- Exercise objective:
Give the records below again, exactly as they appear.

*-*-*

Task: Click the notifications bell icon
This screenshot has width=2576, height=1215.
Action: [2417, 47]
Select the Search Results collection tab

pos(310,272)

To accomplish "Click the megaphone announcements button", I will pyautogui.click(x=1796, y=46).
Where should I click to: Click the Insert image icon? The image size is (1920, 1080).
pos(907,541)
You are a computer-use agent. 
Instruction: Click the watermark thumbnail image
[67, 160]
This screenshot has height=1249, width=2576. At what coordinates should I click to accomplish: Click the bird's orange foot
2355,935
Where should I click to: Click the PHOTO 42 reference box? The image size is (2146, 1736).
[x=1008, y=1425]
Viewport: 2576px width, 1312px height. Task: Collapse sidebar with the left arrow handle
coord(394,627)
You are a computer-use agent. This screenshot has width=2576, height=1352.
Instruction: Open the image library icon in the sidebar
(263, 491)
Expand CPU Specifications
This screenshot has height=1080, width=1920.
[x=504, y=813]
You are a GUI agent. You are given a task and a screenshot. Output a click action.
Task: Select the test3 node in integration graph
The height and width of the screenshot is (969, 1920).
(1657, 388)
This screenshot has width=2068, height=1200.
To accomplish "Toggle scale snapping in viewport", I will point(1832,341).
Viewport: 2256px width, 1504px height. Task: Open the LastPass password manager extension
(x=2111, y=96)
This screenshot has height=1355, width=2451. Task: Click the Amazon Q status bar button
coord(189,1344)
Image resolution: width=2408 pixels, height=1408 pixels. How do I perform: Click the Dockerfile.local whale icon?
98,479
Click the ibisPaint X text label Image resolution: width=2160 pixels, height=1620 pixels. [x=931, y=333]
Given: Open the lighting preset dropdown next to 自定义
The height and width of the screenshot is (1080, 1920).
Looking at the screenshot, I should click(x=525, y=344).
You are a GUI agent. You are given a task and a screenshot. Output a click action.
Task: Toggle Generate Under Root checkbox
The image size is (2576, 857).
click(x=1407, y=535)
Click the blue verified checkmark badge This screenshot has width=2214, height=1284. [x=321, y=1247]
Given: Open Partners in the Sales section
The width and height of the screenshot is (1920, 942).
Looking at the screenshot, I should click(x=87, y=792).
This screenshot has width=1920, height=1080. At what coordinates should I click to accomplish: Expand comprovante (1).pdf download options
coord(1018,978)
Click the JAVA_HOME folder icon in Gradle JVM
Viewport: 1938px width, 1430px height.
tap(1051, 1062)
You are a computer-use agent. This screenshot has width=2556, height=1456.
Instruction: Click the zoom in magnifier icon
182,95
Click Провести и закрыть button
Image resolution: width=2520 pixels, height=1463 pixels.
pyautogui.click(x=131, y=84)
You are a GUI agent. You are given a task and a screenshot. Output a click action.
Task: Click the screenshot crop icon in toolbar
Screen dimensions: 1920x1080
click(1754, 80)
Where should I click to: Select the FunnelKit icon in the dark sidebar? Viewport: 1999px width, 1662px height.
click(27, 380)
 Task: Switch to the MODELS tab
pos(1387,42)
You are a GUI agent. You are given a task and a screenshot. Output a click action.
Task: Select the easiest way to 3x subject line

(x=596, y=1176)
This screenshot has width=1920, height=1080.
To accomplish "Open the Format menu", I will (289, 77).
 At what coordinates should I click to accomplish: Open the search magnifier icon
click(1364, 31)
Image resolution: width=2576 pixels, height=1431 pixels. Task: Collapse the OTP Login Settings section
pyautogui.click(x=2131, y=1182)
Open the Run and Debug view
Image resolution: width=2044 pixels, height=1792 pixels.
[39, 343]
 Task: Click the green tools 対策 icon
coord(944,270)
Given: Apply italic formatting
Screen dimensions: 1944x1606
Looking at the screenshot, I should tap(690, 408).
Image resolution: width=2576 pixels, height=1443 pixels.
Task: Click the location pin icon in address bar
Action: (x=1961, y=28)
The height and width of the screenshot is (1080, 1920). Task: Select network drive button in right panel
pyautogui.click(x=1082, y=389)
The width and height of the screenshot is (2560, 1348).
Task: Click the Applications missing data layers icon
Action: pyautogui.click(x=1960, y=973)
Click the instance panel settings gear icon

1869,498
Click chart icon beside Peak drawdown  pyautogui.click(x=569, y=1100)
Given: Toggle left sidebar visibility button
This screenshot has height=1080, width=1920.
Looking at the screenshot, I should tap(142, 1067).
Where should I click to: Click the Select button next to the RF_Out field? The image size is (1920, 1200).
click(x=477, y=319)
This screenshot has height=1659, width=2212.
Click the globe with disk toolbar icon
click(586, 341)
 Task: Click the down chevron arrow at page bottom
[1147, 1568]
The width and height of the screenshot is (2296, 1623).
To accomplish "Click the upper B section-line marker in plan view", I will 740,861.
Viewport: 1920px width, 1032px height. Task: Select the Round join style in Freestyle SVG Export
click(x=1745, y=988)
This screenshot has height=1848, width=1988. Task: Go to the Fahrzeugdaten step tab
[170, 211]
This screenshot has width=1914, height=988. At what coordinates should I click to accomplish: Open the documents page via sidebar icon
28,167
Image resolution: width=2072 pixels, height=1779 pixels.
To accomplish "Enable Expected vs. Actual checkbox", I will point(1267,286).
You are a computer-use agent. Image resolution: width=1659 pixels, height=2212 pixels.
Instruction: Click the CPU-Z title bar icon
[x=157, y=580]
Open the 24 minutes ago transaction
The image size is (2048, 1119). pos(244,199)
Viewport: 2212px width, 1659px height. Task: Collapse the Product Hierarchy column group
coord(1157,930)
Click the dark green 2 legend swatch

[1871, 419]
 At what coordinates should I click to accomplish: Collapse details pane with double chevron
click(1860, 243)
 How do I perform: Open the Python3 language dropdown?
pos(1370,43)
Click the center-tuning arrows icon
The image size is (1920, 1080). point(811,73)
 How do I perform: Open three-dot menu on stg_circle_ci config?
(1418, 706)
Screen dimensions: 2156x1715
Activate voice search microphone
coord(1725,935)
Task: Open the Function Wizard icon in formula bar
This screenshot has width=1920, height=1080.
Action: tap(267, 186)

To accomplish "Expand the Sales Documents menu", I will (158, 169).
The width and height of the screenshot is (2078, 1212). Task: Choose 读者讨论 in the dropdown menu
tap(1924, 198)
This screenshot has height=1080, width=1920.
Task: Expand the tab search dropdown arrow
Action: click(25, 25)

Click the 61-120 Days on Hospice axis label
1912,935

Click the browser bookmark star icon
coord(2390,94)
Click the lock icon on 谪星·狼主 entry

*-*-*

- Task output:
Task: Click the notifications bell icon
This screenshot has width=2576, height=1215.
Action: [2417, 47]
Select the Search Results collection tab

pos(310,272)

To accomplish "Click the megaphone announcements button", I will pyautogui.click(x=1796, y=46).
Where should I click to: Click the Insert image icon? The image size is (1920, 1080).
pos(907,541)
You are a computer-use agent. 
Instruction: Click the watermark thumbnail image
[67, 160]
This screenshot has height=1249, width=2576. At what coordinates should I click to accomplish: Click the bird's orange foot
2355,935
Where should I click to: Click the PHOTO 42 reference box? The image size is (2146, 1736).
[x=1008, y=1425]
Viewport: 2576px width, 1312px height. Task: Collapse sidebar with the left arrow handle
coord(394,627)
You are a computer-use agent. This screenshot has width=2576, height=1352.
Instruction: Open the image library icon in the sidebar
(263, 491)
Expand CPU Specifications
This screenshot has height=1080, width=1920.
[x=504, y=813]
You are a GUI agent. You are given a task and a screenshot. Output a click action.
Task: Select the test3 node in integration graph
The height and width of the screenshot is (969, 1920).
(1657, 388)
This screenshot has width=2068, height=1200.
To accomplish "Toggle scale snapping in viewport", I will point(1832,341).
Viewport: 2256px width, 1504px height. Task: Open the LastPass password manager extension
(x=2111, y=96)
This screenshot has height=1355, width=2451. Task: Click the Amazon Q status bar button
coord(189,1344)
Image resolution: width=2408 pixels, height=1408 pixels. How do I perform: Click the Dockerfile.local whale icon?
98,479
Click the ibisPaint X text label Image resolution: width=2160 pixels, height=1620 pixels. [x=931, y=333]
Given: Open the lighting preset dropdown next to 自定义
The height and width of the screenshot is (1080, 1920).
Looking at the screenshot, I should click(x=525, y=344).
You are a GUI agent. You are given a task and a screenshot. Output a click action.
Task: Toggle Generate Under Root checkbox
The image size is (2576, 857).
click(x=1407, y=535)
Click the blue verified checkmark badge This screenshot has width=2214, height=1284. [x=321, y=1247]
Given: Open Partners in the Sales section
The width and height of the screenshot is (1920, 942).
Looking at the screenshot, I should click(x=87, y=792).
This screenshot has width=1920, height=1080. At what coordinates should I click to accomplish: Expand comprovante (1).pdf download options
coord(1018,978)
Click the JAVA_HOME folder icon in Gradle JVM
Viewport: 1938px width, 1430px height.
tap(1051, 1062)
You are a computer-use agent. This screenshot has width=2556, height=1456.
Instruction: Click the zoom in magnifier icon
182,95
Click Провести и закрыть button
Image resolution: width=2520 pixels, height=1463 pixels.
pyautogui.click(x=131, y=84)
You are a GUI agent. You are given a task and a screenshot. Output a click action.
Task: Click the screenshot crop icon in toolbar
Screen dimensions: 1920x1080
click(1754, 80)
Where should I click to: Select the FunnelKit icon in the dark sidebar? Viewport: 1999px width, 1662px height.
click(27, 380)
 Task: Switch to the MODELS tab
pos(1387,42)
You are a GUI agent. You are given a task and a screenshot. Output a click action.
Task: Select the easiest way to 3x subject line

(x=596, y=1176)
This screenshot has width=1920, height=1080.
To accomplish "Open the Format menu", I will (289, 77).
 At what coordinates should I click to accomplish: Open the search magnifier icon
click(1364, 31)
Image resolution: width=2576 pixels, height=1431 pixels. Task: Collapse the OTP Login Settings section
pyautogui.click(x=2131, y=1182)
Open the Run and Debug view
Image resolution: width=2044 pixels, height=1792 pixels.
[39, 343]
 Task: Click the green tools 対策 icon
coord(944,270)
Given: Apply italic formatting
Screen dimensions: 1944x1606
Looking at the screenshot, I should tap(690, 408).
Image resolution: width=2576 pixels, height=1443 pixels.
Task: Click the location pin icon in address bar
Action: (x=1961, y=28)
The height and width of the screenshot is (1080, 1920). Task: Select network drive button in right panel
pyautogui.click(x=1082, y=389)
The width and height of the screenshot is (2560, 1348).
Task: Click the Applications missing data layers icon
Action: pyautogui.click(x=1960, y=973)
Click the instance panel settings gear icon

1869,498
Click chart icon beside Peak drawdown  pyautogui.click(x=569, y=1100)
Given: Toggle left sidebar visibility button
This screenshot has height=1080, width=1920.
Looking at the screenshot, I should tap(142, 1067).
Where should I click to: Click the Select button next to the RF_Out field? The image size is (1920, 1200).
click(x=477, y=319)
This screenshot has height=1659, width=2212.
Click the globe with disk toolbar icon
click(586, 341)
 Task: Click the down chevron arrow at page bottom
[1147, 1568]
The width and height of the screenshot is (2296, 1623).
To accomplish "Click the upper B section-line marker in plan view", I will 740,861.
Viewport: 1920px width, 1032px height. Task: Select the Round join style in Freestyle SVG Export
click(x=1745, y=988)
This screenshot has height=1848, width=1988. Task: Go to the Fahrzeugdaten step tab
[170, 211]
This screenshot has width=1914, height=988. At what coordinates should I click to accomplish: Open the documents page via sidebar icon
28,167
Image resolution: width=2072 pixels, height=1779 pixels.
To accomplish "Enable Expected vs. Actual checkbox", I will point(1267,286).
You are a computer-use agent. Image resolution: width=1659 pixels, height=2212 pixels.
Instruction: Click the CPU-Z title bar icon
[x=157, y=580]
Open the 24 minutes ago transaction
The image size is (2048, 1119). pos(244,199)
Viewport: 2212px width, 1659px height. Task: Collapse the Product Hierarchy column group
coord(1157,930)
Click the dark green 2 legend swatch

[1871, 419]
 At what coordinates should I click to accomplish: Collapse details pane with double chevron
click(1860, 243)
 How do I perform: Open the Python3 language dropdown?
pos(1370,43)
Click the center-tuning arrows icon
The image size is (1920, 1080). point(811,73)
 How do I perform: Open three-dot menu on stg_circle_ci config?
(1418, 706)
Screen dimensions: 2156x1715
Activate voice search microphone
coord(1725,935)
Task: Open the Function Wizard icon in formula bar
This screenshot has width=1920, height=1080.
Action: tap(267, 186)

To accomplish "Expand the Sales Documents menu", I will (158, 169).
The width and height of the screenshot is (2078, 1212). Task: Choose 读者讨论 in the dropdown menu
tap(1924, 198)
This screenshot has height=1080, width=1920.
Task: Expand the tab search dropdown arrow
Action: click(25, 25)

Click the 61-120 Days on Hospice axis label
1912,935

Click the browser bookmark star icon
coord(2390,94)
Click the lock icon on 谪星·狼主 entry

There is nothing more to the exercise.